WTF???? What a hilarious collection of doublespeaking absolute BS No-brainer Crapola!!!!!!
""The masculine ideal is being completely modified. All the traditional male values of authority, infallibility, virility and strength are being completely overturned,"
No scheiss.....that's been going on for decades, it's freakin' called marriage!
Instead today's males are turning more towards "creativity, sensitivity and multiplicity,"
Yesterdays males are already total pro's in all three departments!
1) Creativity: Grilled Brats with Peppercorn cheese and beer, or BBQ Ribs with heavy-garlic potato salad and Lager....
2) Sensitivity: "Owww, honey, watch it when you squeeze that pimple on my back, it hurts!"
3) Multiplicity: Hey man....I kin get the lawn mowed, change the oil in the truck, clean the garage, spread fertilizer, pull weeds, and change the flapper in the downstairs toilet all in one day...they're called "honeydo's", see definition of "marriage", above!!!!
Arnold Schwarznegger and Sylvester Stallone are being replaced by the 21st-century man who "no longer wants to be the family super-hero", but instead has the guts to be himself, to test his own limits.
How's that again?? And exactly WHAT is the procedure for testing one's own limits at being a puss???
The traditional man still exists in China, Le Louet said,
Well THAT's good to know, isn't it? Was wondering if they were just gonna up and disappear like the Mayans......prefereably to some nice cool place with cold beer, a game on the TV and a phone number th'wife doesn't have written down yet....
....and "is not ready to go".
Well heck no, not until air fares come down a little more, or the game is over.....
But in Europe and the United States, a new species is emerging, apparently unafraid of anything.
Well I can't speak for the 'Urp dudes, but I'm certainly unafraid to test my limits of eating cheese puffs, sitting in my La-Z-Boy recliner, and watching the Cubs loose... again!
"We are watching the birth of a hybrid man. ...
Frankly, after watching the birth of my son (who, unlike a 'hybrid man', whatever that looks like, weighed only 8 pounds and change at the time), THIS sounds particularly unappetizing, and likely to be one heck of a big fat mopping and laundry mess for the hospital staff afterwards....and no, we will NOT want to keep the placenta....

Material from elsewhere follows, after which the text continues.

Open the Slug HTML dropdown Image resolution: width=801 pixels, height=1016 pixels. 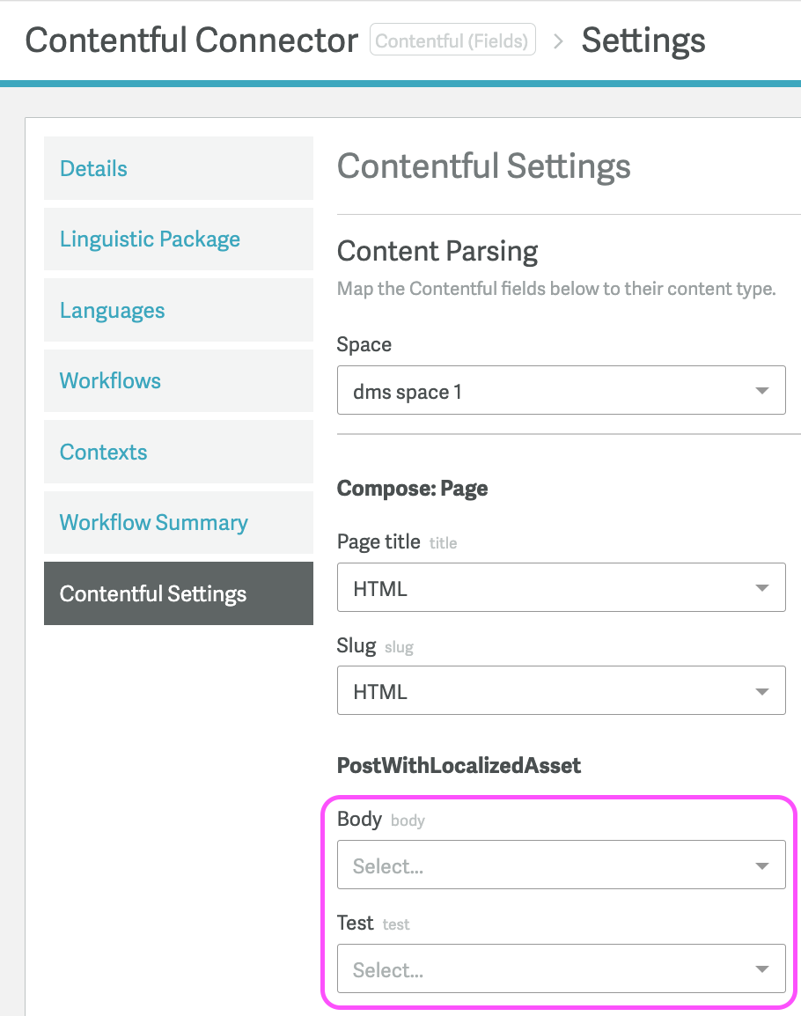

Why not put on a pink-flowered shirt and try out a partner-swapping club?" asked Le Louet, stressing that the study had focused on men aged between 20 and 35.
Well that's a 20-to-35 year old dude for ya (or 25 to 80, even)......Why not, indeed, 'specially if it means they get a chance at peggin' that 19-year-old chick that just moved in down the street, hey what's a funky shirt mean when it's gonna be comin' right off, yeah?....:D Ahhh...but maybe the people who were behind this study have not yet heard of some little-known diseases of venereal nature....not to mention the concept of morals......
Good freakin' gravy....I can't go any further, my eyes are corssing and my brain hurts!!!!! I hope they don't get into the subject of shoes...that's the Manolo's department!!!!